Рудольф Константинович Баландин
Биографии и Мемуары / Документальное18+Рудольф Баландин
САЛЬВАДОР ДАЛИ
Посвящаю моим друзьям — Наталье Малиновской и Анатолию Гелескулу
Предисловие
Самый крупный из пигмеев
В наше время, когда повсеместно торжествует посредственность, все значительное, все настоящее должно плыть или в стороне, или против течения.
«Другие так плохи, что я оказался лучше».
«Наше время — эпоха пигмеев. Остается только удивляться тому, что гениев еще не травят, как тараканов, и не побивают камнями».
«Кинематограф обречен, ибо это индустрия потребления, рассчитанная на потребу миллионов. Не говоря уж о том, что фильм делает целая куча идиотов».
«Я пишу картину потому, что не понимаю того, что пишу».
«Сюрреализм — полная свобода человеческого существа и право его грезить. Я не сюрреалист, я — сюрреализм».
Так говорил Сальвадор Дали.
По его словам, он писательством занимался из-за своей недостаточной одаренности в живописи. Называл себя гением:
«Я часто думаю, что ведь куда труднее (а значит, и достойнее) достичь того, что я достиг, не обладая талантом, не владея ни рисунком, ни живописью. Именно поэтому я считаю себя гением. И от слова этого не отступлюсь, потому что знаю, чего это стоит, — без никаких данных сделаться тем, что я есть».
Он был всемирно признанным чудаком — в полном соответствии с его целью будоражить и эпатировать, возмущать и восхищать публику. «Дон Сальвадор всегда на сцене!» — восклицал он.
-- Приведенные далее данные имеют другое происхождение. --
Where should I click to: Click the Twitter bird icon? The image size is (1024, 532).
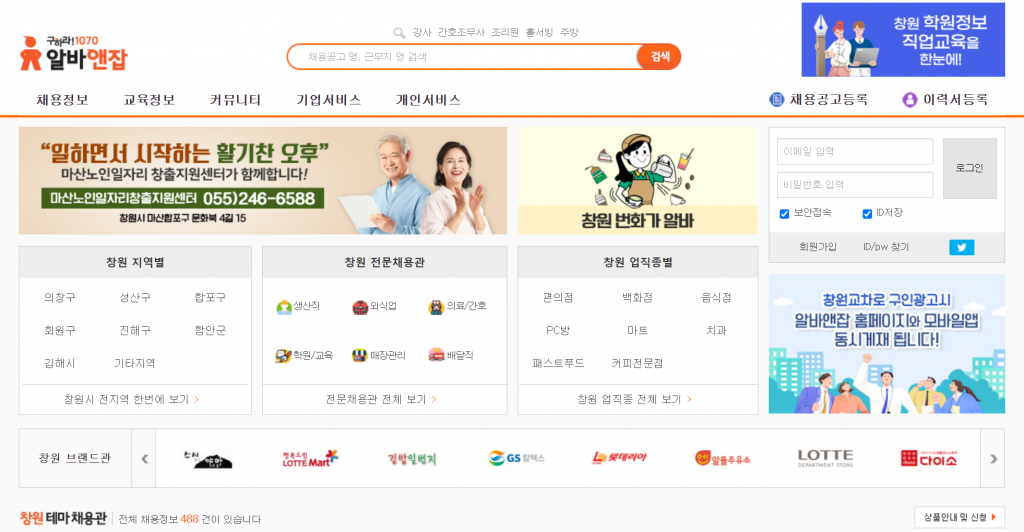coord(961,247)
Создавая свои многочисленные картины, играл со зрителем, предлагая разгадывать символы или находить изображения, возникающие из соединения разобщенных фигур.
Дали называл свой метод параноидально-критическим, хотя не страдал паранойей, да и критицизмом тоже, если не считать его отдельных высказываний. В Америке шокировал публику, написав «Декларацию независимости воображения и прав человека на свое собственное безумие».
Имитация духовного недуга приносила ему не только славу, но и значительные доходы. (Два его постулата: «Я брежу, следовательно, я существую. И более того: я существую, потому что брежу». И еще: «Простейший способ освободиться от власти золота — это иметь его в избытке».)
Его раздражали те, кто бездарно разыгрывает свои эпатирующие роли: «В Нью-Йорке я видел панков, затянутых в черную кожу и увешанных цепями… Нам выпало жить в дерьмовую эпоху, а им хочется быть дерьмее самого дерьма».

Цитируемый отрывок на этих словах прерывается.